Q18 Roger Williams: It seems to me that you have asked some very eminent people to do perhaps some fairly, I won’t say bog standard but basic work.
Lord Oxburgh: Yes.
Q19 Roger Williams: Would it have been better, really, to use perhaps a team to do that work and report back to the group of people that you had gathered together?
Lord Oxburgh: I don’t think so.
Q20 Roger Williams: What liaison or co-ordination did you carry out with Sir Muir Russell and his Inquiry?
Lord Oxburgh: Pretty virtually none. I felt that it was very important, given the assertions which were floating around of collusion, conspiracy and what have you, that we be absolutely independent. So until we actually finished, the communication with Muir Russell was entirely through the university.
Q21 Graham Stringer: The point you make about independence is interesting, Lord Oxburgh, because you said earlier that you wanted to help the university with a problem. Is that consistent with being independent? Was it prudent, really, as an independent body, to be based in the registrar’s office?
Lord Oxburgh: We were not based in the registrar’s office. We had held our meetings, I think, partly in a hotel and partly actually within the Climatic Research Unit premises. No, we were not. Let me make a comment on the university. I think quite a few assertions have been made about the university perhaps wanting a cover-up, or something of that kind. I have to say that, from everything I saw, the university wanted the story complete and completely unembellished. If the news was bad, they wanted to be the first to know. We were given complete freedom. No one tried to constrain us in any way. When we visited the research unit we asked for material, we asked for other publications, we asked for the raw material in certain cases. I would have to say that I don’t think I have ever been in a more free and more open environment. The university just wanted it out.
We had a sort of courtesy meeting with the deputy vice-chancellor or something in the registrar’s office, but that was 10 minutes or something like that.
Q22 Graham Stringer: I don’t think I have ever criticised a report for being too short before. You made the point earlier, and I listened carefully to what you said, about openness. I understand that. I don’t necessarily agree because this area is so fraught with paranoia, quite frankly, from both sides. I have been sent a copy of Professor Kelly’s notes on the 11 papers that were reviewed. Would it not have been good, for the sake of supporting evidence of what is a short report, to have at least published your working documents even if you didn’t bring out the reports of the actual interviews?

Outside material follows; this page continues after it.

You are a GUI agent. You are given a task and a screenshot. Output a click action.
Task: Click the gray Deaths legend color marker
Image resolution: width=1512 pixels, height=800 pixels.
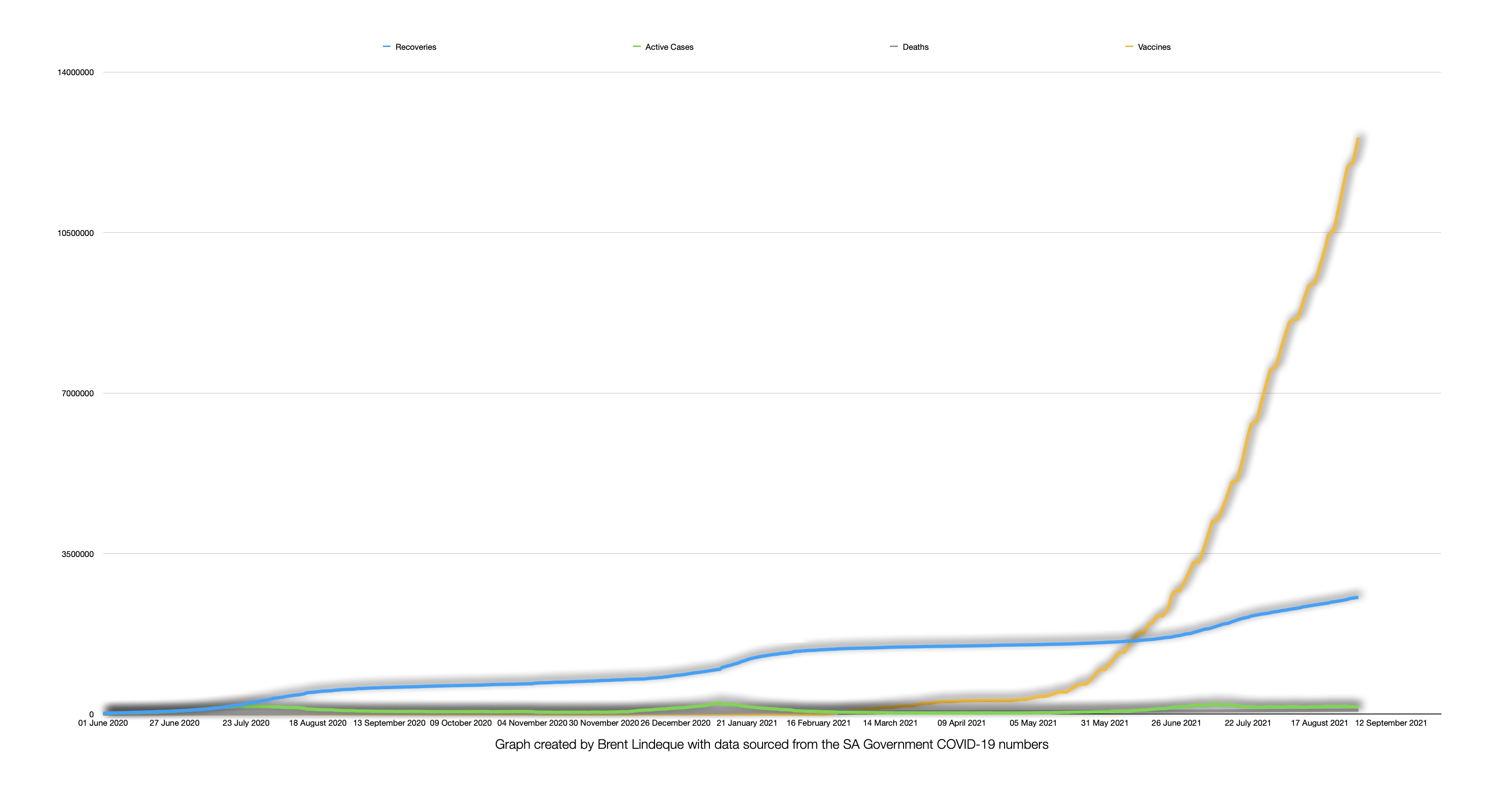(x=894, y=47)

Lord Oxburgh: I actually don’t think much would have been added. Again, we were working to time. It could have done. Look, there are many ways of skinning a cat. Someone else doing this might have done it quite differently, but I am content with the way that we did it and I don’t think I would do it differently again.
Q23 Graham Stringer: Having read Professor Kelly’s notes, I don’t really agree with you. If I can take one of his comments on one of Briffa’s papers-
Lord Oxburgh: I don’t think I have seen those recently. I probably saw them at the time, so you will have to indulge me, please.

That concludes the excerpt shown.